(Collected data)

^^^^^^^^

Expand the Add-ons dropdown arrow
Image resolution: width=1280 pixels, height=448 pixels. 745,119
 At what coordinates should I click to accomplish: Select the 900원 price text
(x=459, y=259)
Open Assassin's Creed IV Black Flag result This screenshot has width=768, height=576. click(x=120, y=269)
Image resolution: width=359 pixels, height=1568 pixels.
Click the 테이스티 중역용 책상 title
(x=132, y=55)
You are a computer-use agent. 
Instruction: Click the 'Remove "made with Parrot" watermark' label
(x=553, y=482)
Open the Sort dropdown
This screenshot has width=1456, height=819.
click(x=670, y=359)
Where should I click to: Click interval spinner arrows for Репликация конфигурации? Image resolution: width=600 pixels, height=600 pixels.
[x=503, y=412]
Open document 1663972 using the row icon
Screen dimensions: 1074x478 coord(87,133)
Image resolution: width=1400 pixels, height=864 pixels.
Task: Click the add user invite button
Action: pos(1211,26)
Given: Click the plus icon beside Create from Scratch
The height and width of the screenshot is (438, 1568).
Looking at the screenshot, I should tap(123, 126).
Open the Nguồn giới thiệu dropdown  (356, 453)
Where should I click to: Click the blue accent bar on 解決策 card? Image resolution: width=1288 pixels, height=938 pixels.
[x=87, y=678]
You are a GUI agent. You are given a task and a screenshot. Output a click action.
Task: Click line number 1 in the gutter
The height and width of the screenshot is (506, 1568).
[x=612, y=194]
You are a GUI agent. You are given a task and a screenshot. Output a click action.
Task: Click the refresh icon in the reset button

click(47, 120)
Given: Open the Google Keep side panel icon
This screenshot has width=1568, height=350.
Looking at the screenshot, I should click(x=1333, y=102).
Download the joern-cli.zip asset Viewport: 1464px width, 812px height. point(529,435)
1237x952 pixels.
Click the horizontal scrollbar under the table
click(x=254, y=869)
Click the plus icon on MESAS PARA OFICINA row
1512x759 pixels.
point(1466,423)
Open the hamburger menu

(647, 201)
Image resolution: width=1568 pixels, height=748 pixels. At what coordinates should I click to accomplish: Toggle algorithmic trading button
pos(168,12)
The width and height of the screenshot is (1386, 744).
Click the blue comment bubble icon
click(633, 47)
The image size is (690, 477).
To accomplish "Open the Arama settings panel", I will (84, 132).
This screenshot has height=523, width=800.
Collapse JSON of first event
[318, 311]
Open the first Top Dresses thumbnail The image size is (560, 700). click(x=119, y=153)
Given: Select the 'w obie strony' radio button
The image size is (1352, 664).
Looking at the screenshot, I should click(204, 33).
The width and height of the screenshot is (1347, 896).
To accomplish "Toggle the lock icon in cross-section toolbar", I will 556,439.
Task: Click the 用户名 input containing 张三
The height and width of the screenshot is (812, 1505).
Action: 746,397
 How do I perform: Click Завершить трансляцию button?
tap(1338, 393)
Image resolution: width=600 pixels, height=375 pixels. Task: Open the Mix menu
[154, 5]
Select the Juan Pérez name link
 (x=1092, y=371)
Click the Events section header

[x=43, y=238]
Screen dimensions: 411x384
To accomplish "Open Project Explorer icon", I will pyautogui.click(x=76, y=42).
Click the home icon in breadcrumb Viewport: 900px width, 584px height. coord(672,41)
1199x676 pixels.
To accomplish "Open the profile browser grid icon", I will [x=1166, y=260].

^^^^^^^^

Task requirements
Which lines of the records contain the string "blue"? Copy each of them in full, and treat case as significant.

Response to the task
Where should I click to: Click the blue accent bar on 解決策 card? Image resolution: width=1288 pixels, height=938 pixels.
Click the blue comment bubble icon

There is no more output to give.